Deloitte’s latest UK Chief Financial Officers Survey, released overnight, shines light on the plans of Britain’s largest corporates as the economy reopens. It is a remarkably upbeat survey, the most consistently positive of any since the CFO surveys began in 2007.

Optimism among the Chief Financial Officers (CFOs) has risen to the highest level in the 13-year history of the CFO Survey, far surpassing previous peaks seen after the global financial crisis and in the wake of the December 2019 general election.

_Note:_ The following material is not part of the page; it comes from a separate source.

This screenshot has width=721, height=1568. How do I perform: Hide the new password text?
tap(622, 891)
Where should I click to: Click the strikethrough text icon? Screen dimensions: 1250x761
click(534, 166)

The fog of uncertainty that engulfed the economy last March is clearing. CFO perceptions of uncertainty have plummeted from the record levels seen a year ago. CFOs continue to see the pandemic as posing the greatest risk to business, but even here concerns have eased. It is a sign of the times that the only category of macro risk where concerns have risen sharply relates to the side effects of strong growth, in the form of inflation and asset price bubbles.

The successful rollout of vaccines in the UK, the prospective reopening of the economy and a gathering US recovery have all helped sentiment. So, too, has an end to the long Brexit saga.

CFOs continue to think by a wide margin that Brexit will adversely affect the UK business environment. But, with the UK’s departure from the EU, the issue has dropped sharply down CFOs’ worry list, from the first or second place it has occupied since the referendum, to eighth. Brexit has weighed heavily on CFOs hiring, investment and M&A activities since the EU referendum in 2016 but such concerns have fallen away significantly since the end of last year. With the UK’s exit from the EU a dominant source of business uncertainty has become one of many to be monitored and managed.

The profit outlook has been transformed and CFOs’ expectations for margins have returned to the previous high seen in mid-2014 at the top of the economic cycle. The recent strong performance of UK equities, up 5 per cent since the start of March, suggests financial markets are already anticipating a strong rebound in profits.

Corporates responded to the pandemic by building up cash and cutting costs as they sought to strengthen their balance sheets. Cash holdings rose to record levels, with UK corporates’ cash balances rising by 27 per cent in the fourth quarter of last year on a year earlier. Now, with restrictions lifting, CFOs are tilted away from defensive to expansionary strategies. CFOs’ expectations for hiring and investment having reached their highest level in nearly six years. Pent-up demand from the corporate sector, fuelled by high cash balances and rising revenues, points to an acceleration in corporate spending and activity over coming months.

The expectation among CFOs is that the UK will be heading back to work over the summer. Two thirds expect the bulk of their workforce to have returned to working in the office by September.

On the results of the latest CFO Survey, the UK is heading for a strong recovery. Whether it materialises is heavily dependent on the UK decoupling from rising COVID case and deaths rates being seen globally.